Characterization of gas flow in backfill mining-induced coal seam using a fractional derivative-based permeability model

Backfill mining technique has become more and more popular in Chinese coal enterprises in recent years. When it is applied in high gassy mines, a modeling approach to gas flow in backfill mining-induced coal seam plays an important role in assessment of safety of the technological system. In order to establish an intrinsic relationship between post-peak damage of coal and its permeability, a fractional derivative permeability model based on the classic model is proposed by incorporating a damage variable into fractional derivative order. Since the coal body is damaged, its permeability increases rapidly, which can be represented by a increasing trend in the value of fractional order, indicating that the proposed model can effectively reflect the dramatic change in permeability caused by post-peak damage. By testing permeability during the loading and unloading process of coal samples, key parameters of the fractional permeability model were obtained to enter specific values into the model to represent in-situ conditions.

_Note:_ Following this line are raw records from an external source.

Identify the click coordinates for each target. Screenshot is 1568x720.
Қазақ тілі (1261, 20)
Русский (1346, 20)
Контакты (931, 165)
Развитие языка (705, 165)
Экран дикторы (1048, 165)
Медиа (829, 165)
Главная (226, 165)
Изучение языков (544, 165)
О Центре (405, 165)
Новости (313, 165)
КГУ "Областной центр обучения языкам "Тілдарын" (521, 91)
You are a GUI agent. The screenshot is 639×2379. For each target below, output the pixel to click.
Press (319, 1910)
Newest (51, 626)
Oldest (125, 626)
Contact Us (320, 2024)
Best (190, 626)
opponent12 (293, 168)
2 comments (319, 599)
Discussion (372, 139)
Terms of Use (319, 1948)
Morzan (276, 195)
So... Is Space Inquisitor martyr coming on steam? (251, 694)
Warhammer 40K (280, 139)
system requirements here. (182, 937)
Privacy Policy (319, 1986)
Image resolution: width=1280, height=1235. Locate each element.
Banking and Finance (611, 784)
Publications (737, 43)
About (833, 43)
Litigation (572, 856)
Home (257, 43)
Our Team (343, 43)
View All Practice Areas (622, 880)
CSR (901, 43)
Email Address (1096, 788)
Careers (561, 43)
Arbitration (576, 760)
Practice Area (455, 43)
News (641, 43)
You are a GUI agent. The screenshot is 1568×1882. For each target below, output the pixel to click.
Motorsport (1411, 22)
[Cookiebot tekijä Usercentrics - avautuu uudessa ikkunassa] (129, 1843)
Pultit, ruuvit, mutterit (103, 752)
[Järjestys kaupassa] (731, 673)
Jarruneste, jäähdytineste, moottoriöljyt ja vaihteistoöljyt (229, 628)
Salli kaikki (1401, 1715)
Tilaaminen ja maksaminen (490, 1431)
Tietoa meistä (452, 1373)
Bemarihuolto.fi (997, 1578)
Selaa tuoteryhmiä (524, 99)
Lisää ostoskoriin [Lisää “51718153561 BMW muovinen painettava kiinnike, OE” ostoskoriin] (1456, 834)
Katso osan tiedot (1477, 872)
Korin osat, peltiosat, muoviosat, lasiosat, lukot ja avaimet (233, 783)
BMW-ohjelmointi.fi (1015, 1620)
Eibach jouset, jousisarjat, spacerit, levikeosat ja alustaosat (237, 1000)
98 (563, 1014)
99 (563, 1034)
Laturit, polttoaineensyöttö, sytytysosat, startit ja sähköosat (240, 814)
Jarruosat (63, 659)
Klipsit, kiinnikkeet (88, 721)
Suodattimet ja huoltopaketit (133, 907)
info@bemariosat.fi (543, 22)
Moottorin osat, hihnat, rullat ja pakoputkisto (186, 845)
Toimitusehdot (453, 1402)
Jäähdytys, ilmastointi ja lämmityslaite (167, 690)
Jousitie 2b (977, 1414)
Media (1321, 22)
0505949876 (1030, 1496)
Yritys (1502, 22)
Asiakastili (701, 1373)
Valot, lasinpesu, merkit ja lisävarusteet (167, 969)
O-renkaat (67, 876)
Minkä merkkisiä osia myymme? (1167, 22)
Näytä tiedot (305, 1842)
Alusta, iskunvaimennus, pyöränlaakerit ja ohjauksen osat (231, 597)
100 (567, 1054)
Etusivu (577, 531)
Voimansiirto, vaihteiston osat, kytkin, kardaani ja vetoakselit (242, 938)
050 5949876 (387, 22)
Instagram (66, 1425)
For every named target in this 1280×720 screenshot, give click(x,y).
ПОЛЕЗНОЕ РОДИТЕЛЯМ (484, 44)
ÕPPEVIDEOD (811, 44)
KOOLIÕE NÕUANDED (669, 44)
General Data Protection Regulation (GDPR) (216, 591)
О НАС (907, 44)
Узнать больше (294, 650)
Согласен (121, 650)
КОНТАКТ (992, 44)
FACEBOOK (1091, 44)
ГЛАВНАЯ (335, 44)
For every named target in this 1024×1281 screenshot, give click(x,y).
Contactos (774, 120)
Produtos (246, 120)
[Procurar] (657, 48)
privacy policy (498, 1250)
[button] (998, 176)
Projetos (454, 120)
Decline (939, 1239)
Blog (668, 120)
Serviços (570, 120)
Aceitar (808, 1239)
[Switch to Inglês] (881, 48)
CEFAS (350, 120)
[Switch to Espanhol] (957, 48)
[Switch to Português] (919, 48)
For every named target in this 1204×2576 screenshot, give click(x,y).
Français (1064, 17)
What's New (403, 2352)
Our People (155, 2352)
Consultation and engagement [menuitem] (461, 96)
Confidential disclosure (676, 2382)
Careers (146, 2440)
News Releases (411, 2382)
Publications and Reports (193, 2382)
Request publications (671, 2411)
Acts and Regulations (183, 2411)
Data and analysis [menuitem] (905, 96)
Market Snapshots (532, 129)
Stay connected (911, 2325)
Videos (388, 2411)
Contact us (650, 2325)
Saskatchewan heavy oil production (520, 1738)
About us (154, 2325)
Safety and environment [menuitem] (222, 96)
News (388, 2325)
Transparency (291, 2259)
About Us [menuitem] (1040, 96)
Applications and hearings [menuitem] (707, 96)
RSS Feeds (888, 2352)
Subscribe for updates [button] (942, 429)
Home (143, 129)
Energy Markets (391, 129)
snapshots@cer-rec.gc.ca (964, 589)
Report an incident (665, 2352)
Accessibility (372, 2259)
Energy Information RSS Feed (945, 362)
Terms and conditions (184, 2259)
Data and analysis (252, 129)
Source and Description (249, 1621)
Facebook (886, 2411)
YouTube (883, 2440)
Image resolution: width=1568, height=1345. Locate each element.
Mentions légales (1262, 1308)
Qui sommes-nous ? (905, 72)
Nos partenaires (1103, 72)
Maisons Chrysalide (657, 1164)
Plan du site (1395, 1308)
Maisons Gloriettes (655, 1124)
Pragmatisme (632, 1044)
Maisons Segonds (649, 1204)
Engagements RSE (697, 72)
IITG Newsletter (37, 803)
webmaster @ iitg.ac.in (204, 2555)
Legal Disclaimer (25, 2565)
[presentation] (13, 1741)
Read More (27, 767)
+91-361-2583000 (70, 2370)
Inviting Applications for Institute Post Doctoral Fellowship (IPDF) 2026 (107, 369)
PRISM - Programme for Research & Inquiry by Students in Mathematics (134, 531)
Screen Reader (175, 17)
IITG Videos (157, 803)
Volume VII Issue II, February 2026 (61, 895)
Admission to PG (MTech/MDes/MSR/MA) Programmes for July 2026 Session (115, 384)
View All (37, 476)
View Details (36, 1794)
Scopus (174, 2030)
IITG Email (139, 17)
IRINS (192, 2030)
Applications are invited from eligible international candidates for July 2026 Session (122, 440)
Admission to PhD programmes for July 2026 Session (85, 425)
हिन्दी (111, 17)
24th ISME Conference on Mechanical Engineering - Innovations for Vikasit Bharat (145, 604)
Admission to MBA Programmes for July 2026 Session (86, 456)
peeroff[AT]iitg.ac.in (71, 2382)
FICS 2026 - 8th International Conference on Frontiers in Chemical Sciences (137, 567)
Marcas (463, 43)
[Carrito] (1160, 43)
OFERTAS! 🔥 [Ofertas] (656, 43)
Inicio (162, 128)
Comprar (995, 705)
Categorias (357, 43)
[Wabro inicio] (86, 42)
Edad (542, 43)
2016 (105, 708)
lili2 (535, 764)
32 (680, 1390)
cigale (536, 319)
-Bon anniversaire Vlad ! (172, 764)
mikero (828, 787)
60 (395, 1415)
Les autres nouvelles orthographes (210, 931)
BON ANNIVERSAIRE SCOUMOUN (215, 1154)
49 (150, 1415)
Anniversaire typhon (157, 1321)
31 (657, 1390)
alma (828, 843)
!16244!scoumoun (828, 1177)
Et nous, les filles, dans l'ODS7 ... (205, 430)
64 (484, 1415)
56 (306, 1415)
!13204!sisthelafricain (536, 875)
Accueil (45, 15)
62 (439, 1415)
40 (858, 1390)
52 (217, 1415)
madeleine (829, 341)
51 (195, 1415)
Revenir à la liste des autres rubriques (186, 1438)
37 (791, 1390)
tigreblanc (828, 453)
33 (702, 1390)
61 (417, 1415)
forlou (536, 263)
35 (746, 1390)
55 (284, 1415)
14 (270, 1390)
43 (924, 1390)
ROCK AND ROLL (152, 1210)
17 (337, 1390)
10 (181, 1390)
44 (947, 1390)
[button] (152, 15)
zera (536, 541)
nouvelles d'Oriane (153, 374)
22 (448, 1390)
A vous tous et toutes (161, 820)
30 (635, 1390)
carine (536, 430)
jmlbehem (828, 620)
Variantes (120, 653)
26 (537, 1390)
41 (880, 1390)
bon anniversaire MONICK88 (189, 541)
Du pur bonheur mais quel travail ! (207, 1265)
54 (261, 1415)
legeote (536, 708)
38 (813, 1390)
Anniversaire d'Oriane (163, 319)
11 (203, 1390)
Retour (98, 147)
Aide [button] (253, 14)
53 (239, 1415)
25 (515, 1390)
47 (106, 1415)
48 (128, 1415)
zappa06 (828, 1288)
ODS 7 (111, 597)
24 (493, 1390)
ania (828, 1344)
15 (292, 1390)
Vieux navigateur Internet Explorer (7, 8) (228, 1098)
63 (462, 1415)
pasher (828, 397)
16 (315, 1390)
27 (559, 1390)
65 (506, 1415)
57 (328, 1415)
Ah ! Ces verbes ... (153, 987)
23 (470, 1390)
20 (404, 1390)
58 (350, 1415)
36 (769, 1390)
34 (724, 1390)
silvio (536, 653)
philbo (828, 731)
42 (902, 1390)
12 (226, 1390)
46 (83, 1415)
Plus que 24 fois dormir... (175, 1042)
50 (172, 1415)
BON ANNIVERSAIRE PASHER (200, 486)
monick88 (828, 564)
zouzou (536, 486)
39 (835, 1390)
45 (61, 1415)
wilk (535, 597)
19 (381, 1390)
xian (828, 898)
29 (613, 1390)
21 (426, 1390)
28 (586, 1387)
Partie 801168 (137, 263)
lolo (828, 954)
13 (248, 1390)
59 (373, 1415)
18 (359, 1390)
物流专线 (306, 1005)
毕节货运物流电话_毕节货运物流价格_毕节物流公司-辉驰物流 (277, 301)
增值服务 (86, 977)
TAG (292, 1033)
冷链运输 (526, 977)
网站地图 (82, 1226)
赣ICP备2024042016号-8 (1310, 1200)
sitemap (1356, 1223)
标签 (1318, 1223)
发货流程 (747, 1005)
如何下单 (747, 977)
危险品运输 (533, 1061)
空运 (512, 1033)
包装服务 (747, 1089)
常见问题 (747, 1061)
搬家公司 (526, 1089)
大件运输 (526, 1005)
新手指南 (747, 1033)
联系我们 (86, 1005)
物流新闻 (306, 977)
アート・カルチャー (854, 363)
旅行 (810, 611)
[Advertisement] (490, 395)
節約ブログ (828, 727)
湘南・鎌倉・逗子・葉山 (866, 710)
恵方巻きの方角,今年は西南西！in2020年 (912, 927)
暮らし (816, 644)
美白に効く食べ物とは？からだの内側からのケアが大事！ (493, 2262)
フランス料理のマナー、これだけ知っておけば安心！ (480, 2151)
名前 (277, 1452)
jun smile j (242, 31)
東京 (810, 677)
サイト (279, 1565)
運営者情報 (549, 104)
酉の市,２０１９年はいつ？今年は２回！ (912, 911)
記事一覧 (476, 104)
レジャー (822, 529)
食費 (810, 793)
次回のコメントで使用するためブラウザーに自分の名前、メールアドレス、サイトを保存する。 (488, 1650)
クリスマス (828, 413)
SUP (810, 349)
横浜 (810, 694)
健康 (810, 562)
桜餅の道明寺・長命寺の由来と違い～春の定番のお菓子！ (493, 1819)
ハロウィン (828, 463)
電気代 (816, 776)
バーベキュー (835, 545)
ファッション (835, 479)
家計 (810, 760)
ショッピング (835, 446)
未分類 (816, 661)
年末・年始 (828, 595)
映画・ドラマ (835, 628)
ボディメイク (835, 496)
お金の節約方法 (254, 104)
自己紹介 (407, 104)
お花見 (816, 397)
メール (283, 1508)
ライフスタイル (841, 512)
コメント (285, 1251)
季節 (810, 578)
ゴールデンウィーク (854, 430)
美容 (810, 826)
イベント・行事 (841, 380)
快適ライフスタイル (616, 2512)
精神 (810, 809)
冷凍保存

Then, based on the Mazars damage evolution criterion and the fractional permeability model, stress field equations and seepage field equations of mining-induced coal are established and applied in a generalized numerical model to characterize gas flow in backfill mining-induced coal seam under different elastic foundation coefficients of filling body. The result shows that the damage scale and degree at coal seam in front of the longwall face, as well as its permeability, appear to be smaller with increase of filling body's elastic foundation coefficient. Along the direction of gas flow, as the elastic foundation coefficient increases, the gas flow velocity reduces, while the gas pressure and content go up correspondingly at the same position of the front coal body. It indicates that the ability for gas to flow is negatively correlated with the elastic foundation coefficient of filling body in backfill mining-induced coal seam.